(Dataset entries)
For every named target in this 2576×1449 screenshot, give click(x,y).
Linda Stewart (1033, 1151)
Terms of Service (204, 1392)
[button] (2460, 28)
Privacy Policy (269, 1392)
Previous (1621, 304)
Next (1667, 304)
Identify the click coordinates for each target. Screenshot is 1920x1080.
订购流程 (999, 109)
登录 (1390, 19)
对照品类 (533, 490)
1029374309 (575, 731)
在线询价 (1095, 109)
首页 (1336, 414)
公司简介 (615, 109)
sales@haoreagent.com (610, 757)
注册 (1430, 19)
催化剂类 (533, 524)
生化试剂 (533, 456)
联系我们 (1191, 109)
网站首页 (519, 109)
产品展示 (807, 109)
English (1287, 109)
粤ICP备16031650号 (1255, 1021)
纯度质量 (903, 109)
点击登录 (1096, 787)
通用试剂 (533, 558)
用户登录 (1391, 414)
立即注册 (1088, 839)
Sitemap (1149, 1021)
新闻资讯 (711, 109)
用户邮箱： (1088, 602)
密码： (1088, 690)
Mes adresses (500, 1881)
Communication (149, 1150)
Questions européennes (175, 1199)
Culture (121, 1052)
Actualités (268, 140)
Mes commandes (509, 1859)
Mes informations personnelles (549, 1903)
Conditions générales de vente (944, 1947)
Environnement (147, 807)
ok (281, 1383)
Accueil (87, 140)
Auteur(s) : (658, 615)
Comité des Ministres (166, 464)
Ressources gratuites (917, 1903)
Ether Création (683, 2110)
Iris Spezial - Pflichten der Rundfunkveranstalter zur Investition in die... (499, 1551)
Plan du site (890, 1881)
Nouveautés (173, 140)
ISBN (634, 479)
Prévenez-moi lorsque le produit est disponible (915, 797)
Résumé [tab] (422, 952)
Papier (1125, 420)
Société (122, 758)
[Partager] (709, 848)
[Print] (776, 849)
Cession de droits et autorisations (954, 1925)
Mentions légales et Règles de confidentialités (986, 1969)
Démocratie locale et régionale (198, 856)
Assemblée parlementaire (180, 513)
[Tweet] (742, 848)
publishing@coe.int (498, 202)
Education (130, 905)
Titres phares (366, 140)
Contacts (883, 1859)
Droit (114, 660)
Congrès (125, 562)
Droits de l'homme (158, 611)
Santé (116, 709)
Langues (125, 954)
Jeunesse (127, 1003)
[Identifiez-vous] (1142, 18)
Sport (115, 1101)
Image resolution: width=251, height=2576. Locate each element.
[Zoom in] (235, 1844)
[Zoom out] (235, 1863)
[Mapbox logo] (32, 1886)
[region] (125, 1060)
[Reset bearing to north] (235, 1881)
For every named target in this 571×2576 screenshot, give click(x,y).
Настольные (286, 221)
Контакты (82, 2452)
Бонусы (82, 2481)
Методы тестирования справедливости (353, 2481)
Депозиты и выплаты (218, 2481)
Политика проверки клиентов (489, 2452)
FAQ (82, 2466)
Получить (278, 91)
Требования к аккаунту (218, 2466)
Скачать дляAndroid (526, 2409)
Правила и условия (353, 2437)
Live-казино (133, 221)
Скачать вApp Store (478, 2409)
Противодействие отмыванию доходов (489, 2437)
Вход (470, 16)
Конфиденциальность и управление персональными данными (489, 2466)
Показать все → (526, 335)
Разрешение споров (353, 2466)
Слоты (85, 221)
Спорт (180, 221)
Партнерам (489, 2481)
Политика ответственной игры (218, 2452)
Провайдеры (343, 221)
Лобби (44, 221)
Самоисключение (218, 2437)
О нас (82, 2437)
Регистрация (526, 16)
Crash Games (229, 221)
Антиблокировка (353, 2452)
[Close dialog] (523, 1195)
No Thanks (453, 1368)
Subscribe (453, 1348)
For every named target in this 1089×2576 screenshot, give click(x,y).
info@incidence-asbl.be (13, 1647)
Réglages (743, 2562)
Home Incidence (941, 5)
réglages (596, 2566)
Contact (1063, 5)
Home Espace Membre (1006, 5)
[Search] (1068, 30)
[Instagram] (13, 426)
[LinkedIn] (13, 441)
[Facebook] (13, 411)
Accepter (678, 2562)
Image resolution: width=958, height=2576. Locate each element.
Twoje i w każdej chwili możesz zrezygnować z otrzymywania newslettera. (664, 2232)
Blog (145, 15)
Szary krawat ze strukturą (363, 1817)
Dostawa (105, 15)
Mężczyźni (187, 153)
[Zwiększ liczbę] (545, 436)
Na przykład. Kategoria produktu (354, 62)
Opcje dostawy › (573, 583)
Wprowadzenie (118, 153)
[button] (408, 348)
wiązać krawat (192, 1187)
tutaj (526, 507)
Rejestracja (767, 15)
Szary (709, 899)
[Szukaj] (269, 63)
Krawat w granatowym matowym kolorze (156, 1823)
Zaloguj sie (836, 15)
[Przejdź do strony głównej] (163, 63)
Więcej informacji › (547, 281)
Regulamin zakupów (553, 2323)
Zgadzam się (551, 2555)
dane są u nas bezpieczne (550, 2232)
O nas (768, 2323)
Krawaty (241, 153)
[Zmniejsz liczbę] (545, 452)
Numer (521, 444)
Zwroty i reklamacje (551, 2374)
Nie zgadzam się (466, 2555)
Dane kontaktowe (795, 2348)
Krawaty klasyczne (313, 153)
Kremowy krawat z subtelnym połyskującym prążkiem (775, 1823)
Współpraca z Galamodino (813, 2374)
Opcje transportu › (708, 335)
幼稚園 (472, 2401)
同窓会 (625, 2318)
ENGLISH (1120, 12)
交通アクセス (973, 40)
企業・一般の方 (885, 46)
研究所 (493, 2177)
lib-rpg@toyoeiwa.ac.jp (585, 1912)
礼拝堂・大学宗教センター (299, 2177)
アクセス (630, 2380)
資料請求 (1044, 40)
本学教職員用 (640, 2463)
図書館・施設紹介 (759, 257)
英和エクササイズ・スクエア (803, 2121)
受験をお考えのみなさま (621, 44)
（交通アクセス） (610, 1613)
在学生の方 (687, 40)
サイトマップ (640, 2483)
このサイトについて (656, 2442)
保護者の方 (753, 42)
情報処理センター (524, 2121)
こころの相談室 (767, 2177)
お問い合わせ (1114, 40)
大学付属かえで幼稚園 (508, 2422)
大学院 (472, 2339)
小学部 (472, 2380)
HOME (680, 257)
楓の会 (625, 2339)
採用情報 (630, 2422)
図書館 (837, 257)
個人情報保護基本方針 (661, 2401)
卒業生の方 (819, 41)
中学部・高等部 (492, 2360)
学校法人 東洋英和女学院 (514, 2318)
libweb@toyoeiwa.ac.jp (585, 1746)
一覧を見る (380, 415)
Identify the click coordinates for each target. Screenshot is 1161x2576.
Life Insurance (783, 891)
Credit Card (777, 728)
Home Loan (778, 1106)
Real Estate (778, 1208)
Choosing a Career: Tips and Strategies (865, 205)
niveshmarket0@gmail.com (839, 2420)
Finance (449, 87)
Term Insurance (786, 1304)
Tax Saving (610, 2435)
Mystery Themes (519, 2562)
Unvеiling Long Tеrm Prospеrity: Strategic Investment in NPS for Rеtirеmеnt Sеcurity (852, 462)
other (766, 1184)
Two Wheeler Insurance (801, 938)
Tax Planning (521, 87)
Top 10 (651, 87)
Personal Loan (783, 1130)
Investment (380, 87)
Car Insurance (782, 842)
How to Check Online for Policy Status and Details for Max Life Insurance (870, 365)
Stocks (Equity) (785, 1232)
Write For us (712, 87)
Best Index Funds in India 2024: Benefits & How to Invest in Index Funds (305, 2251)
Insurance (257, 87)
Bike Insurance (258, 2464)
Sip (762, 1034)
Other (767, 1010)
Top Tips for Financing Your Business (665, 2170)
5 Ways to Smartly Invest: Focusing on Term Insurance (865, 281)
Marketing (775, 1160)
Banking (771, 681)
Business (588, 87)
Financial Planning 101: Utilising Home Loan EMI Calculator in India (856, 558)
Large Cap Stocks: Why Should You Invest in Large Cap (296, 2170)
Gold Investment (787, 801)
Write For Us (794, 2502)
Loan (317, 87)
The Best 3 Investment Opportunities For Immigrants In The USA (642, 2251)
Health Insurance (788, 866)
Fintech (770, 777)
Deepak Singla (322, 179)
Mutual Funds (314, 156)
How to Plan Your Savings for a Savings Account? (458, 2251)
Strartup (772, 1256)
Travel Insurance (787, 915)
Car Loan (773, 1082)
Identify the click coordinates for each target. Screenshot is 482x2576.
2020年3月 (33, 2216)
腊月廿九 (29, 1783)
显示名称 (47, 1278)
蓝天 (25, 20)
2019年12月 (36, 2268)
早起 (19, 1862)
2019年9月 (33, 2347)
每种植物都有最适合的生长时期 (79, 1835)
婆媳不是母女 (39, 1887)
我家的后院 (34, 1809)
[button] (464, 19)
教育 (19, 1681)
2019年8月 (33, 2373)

§ **WORK INSTRUCTION**: Among the entries above, the line containing "Wprowadzenie (118, 153)", the line containing "Więcej informacji › (547, 281)", and all lines between them are to be restated word for word; nothing else belongs in the reply.

§ **TASK RESULT**:
Wprowadzenie (118, 153)
[button] (408, 348)
wiązać krawat (192, 1187)
tutaj (526, 507)
Rejestracja (767, 15)
Szary (709, 899)
[Szukaj] (269, 63)
Krawat w granatowym matowym kolorze (156, 1823)
Zaloguj sie (836, 15)
[Przejdź do strony głównej] (163, 63)
Więcej informacji › (547, 281)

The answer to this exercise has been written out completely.